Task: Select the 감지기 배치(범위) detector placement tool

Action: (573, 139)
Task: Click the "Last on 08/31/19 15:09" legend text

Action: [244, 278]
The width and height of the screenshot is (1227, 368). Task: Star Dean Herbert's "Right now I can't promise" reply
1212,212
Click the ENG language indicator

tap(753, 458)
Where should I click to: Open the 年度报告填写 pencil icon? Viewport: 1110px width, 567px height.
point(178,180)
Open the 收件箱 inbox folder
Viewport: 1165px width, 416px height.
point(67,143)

—————

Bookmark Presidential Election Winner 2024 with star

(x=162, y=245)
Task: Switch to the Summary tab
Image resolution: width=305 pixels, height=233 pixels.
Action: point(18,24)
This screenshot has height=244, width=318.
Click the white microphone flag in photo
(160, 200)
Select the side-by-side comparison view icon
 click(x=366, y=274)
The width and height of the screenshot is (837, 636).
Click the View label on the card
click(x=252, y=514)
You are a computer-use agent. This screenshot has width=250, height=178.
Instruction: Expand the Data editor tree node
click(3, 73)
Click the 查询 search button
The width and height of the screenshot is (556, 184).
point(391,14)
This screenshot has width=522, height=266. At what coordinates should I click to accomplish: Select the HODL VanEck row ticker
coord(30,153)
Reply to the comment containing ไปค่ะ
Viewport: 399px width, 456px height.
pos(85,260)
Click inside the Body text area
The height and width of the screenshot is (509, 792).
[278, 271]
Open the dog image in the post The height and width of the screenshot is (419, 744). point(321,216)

—————

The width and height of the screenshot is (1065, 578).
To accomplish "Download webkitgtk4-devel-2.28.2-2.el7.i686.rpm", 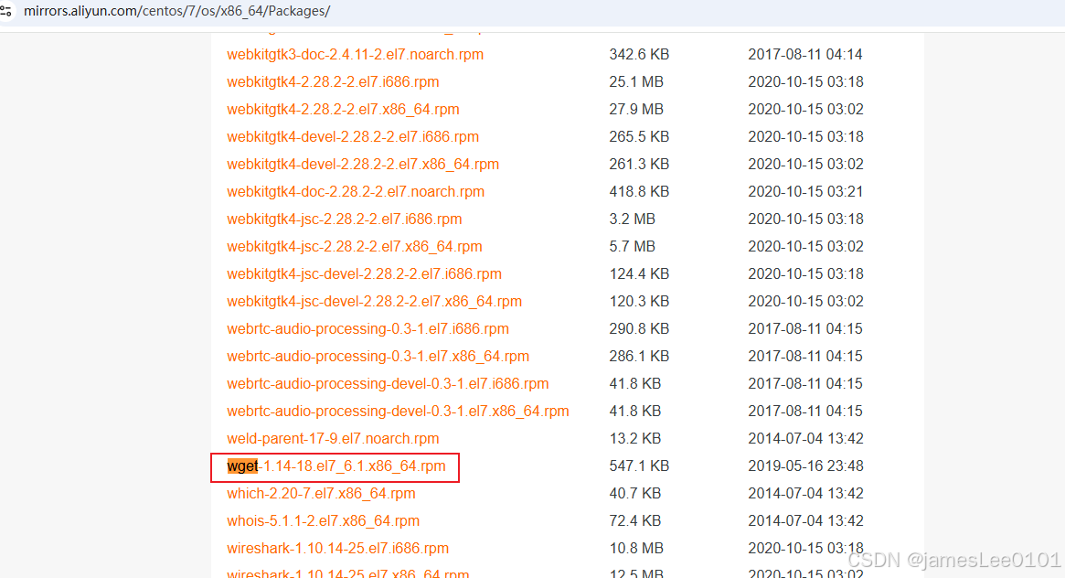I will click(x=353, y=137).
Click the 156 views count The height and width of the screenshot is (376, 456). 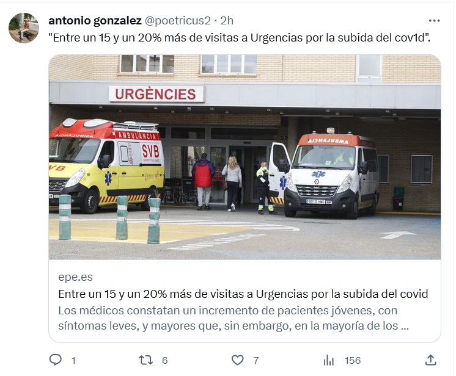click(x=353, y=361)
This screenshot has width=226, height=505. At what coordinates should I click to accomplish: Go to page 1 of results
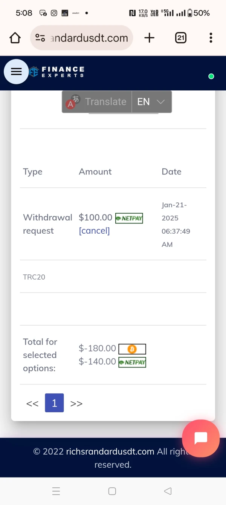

—————

### TASK OBJECTIVE
Look back at the entries above and repeat, unchanged, every line from the line holding "Select the side-by-side comparison view icon" through the line holding "Open the dog".

### RESPONSE
Select the side-by-side comparison view icon
 click(x=366, y=274)
The width and height of the screenshot is (837, 636).
Click the View label on the card
click(x=252, y=514)
You are a computer-use agent. This screenshot has width=250, height=178.
Instruction: Expand the Data editor tree node
click(3, 73)
Click the 查询 search button
The width and height of the screenshot is (556, 184).
point(391,14)
This screenshot has width=522, height=266. At what coordinates should I click to accomplish: Select the HODL VanEck row ticker
coord(30,153)
Reply to the comment containing ไปค่ะ
Viewport: 399px width, 456px height.
pos(85,260)
Click inside the Body text area
The height and width of the screenshot is (509, 792).
[278, 271]
Open the dog image in the post The height and width of the screenshot is (419, 744). point(321,216)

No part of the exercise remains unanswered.